Recent correspondence about confidence in the findings of the Intergovernmental Panel on Climate Change (IPCC) detracts from the more substantive issue of whether it is time to develop an accounting methodology capable of quantifying the impact emissions of carbon dioxide and other such externalities have on the process of generating wealth.
It is easy to question the work of the IPCC, but it will require real effort to develop an internationally agreed set of rules that businesses can use to assess how much they rely on the draw-down of natural resources and utilisation of the atmosphere, water and the soil to dispose of their waste. In this regard, it is important to note that the World has moved on from an era when the development and accumulation of human wealth were constrained by the availability of capital, to one where its generation will increasingly be constrained by the availability of resources.

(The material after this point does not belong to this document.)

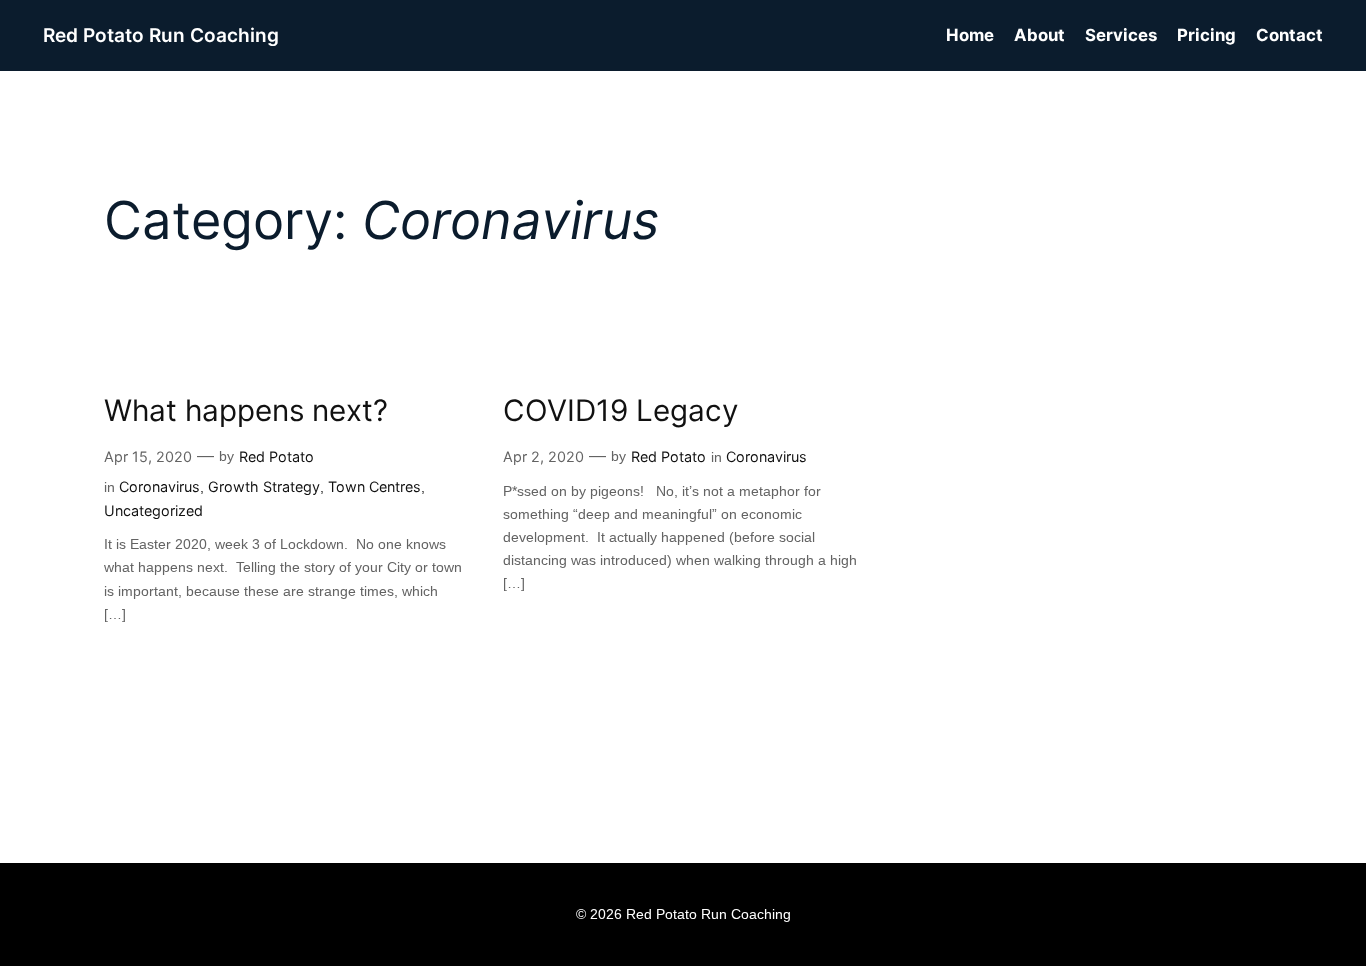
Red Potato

The model used to generate such capital relied on the creation of concepts in accounting (creditor and debtor / balance sheet / profit and loss) as well as ownership (company and stock market) that is now showing its age under an onslaught of off-balance sheet, leveraged and derivative financing. Given that it has taken the International Accounting Standards Board (IASB) and its predecessor the IASC, going on thirty years to redraft the model (that in all likelihood is broken), we may need as much time again, to draw up a new set of rules capable of identifying the true utilization of natural resources in the process of creating value. By then, the IPCC will long have put its house in order.